First, embrace the process. 

We learn a lot from the lives of the earliest leaders of the church. Their process is ours.

Peter appears to be a self-confident follower of Jesus through the gospels. He seems to know the plan, and he knows he’s going to be a big part of it until…Jesus warns him that he’s going to deny him.

Peter brushes it off, but in the end, his confidence in his commitment fails and he denies Jesus three times. 

Peter was devastated by this. In desperation Peter wept, marking his deep regret.

At the end of the gospel of John, the resurrected Jesus comes to the broken Peter who is disoriented and done with himself. 

As Jesus re-commissioned Peter to lead his church, he no longer had a self-confident commitment to Jesus because that had failed in a crucial moment.
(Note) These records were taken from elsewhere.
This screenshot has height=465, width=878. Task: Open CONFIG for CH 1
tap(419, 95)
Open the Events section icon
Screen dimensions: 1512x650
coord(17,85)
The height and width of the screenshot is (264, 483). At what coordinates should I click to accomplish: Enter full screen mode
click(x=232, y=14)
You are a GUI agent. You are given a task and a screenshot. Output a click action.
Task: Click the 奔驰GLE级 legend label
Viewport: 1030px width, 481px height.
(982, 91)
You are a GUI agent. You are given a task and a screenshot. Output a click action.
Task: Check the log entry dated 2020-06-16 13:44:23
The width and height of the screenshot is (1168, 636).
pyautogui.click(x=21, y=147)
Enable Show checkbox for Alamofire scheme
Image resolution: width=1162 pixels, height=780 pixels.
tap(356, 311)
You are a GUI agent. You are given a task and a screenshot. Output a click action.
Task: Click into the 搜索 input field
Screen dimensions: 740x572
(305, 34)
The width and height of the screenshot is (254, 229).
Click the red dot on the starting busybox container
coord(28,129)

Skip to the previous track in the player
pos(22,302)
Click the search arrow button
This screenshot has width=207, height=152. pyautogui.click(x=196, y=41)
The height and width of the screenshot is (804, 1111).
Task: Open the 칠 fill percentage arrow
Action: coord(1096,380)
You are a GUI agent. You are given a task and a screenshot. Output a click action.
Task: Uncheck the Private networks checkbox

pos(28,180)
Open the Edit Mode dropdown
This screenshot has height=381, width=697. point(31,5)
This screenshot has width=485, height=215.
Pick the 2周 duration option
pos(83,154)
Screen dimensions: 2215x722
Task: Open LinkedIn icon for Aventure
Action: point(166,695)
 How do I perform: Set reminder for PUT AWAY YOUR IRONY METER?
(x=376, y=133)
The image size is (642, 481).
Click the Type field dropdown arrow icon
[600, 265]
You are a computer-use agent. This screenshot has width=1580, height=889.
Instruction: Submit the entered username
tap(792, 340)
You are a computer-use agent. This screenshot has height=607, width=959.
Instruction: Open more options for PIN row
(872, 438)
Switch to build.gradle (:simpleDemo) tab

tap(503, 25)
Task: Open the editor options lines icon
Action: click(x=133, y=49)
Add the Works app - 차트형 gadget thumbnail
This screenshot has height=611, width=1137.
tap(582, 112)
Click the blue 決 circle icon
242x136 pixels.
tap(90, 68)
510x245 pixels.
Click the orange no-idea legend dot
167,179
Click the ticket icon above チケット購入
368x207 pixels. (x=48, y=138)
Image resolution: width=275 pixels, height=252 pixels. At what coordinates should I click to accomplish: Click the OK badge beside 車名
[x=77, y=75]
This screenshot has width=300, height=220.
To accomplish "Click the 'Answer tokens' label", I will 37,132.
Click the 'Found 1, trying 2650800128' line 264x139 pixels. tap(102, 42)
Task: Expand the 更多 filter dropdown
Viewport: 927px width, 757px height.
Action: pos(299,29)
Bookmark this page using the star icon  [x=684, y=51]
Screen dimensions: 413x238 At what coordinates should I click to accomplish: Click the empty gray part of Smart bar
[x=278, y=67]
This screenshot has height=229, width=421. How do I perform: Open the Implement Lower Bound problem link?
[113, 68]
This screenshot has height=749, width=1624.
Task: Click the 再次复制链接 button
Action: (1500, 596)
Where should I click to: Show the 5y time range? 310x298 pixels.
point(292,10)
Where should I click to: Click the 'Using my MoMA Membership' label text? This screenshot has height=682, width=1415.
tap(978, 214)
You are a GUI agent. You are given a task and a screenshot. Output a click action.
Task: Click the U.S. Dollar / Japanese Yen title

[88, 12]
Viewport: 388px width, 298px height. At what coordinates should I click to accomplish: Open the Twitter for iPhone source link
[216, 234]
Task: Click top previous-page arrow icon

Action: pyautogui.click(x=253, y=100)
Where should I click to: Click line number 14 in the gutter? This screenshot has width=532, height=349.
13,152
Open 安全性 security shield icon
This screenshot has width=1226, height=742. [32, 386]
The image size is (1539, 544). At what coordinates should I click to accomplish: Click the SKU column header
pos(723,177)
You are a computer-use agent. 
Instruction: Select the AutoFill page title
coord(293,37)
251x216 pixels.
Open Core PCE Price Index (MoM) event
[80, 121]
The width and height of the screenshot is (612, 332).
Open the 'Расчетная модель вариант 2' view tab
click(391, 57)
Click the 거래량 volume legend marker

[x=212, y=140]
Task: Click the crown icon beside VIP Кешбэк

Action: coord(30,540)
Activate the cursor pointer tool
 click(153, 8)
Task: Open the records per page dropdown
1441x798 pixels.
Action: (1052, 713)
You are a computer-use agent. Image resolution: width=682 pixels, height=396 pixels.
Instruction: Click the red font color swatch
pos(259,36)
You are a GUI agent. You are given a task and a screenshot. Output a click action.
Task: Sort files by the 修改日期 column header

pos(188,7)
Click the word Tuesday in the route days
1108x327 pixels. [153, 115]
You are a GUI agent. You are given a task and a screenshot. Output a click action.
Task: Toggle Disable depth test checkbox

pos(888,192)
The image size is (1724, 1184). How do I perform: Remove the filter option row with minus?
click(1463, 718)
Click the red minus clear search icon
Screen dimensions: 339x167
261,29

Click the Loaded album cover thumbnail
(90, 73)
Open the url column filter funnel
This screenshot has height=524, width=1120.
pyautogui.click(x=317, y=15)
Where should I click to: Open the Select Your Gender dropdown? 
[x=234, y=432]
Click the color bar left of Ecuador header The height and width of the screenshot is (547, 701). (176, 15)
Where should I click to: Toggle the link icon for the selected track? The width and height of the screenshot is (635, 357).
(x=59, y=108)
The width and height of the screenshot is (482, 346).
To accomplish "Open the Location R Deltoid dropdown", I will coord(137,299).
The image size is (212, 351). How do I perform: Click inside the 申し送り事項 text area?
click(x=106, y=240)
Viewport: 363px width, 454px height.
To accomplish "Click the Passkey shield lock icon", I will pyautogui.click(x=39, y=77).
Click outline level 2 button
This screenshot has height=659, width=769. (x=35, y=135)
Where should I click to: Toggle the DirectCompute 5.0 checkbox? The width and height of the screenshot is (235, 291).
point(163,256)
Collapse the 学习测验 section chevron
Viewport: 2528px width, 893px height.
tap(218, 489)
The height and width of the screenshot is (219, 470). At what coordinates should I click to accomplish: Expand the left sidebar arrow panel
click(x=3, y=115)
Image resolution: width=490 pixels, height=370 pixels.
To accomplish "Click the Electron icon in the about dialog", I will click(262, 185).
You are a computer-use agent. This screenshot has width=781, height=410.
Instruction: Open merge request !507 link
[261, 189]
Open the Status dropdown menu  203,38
He’d been brought to an absolute desperate dependence on Jesus alone. 

At the end of his days, Peter would write, “Humble yourselves, therefore, under God’s mighty hand, that he may lift you up in due time. Cast all your anxiety on him because he cares for you.” (1 Peter 5:6–7, NIV)

The process of denying Jesus, and then being restored, had produced a humility that stood under and relied on God’s mighty hand, always. Peter was no longer self-confident, he was dependent—like a humble child. 

Note the process though. Peter said, “Humble yourselves…” There’s a partnership in this, there is a decision to stand under God. There’s the intention of casting all our cares and believing He cares for us.

Embracing the process means we deny the lies that we are independent and have control of the world as we partner with God and moment by moment deciding to humbly live out of our identity as dependent children.

Second, wrestle until you lose.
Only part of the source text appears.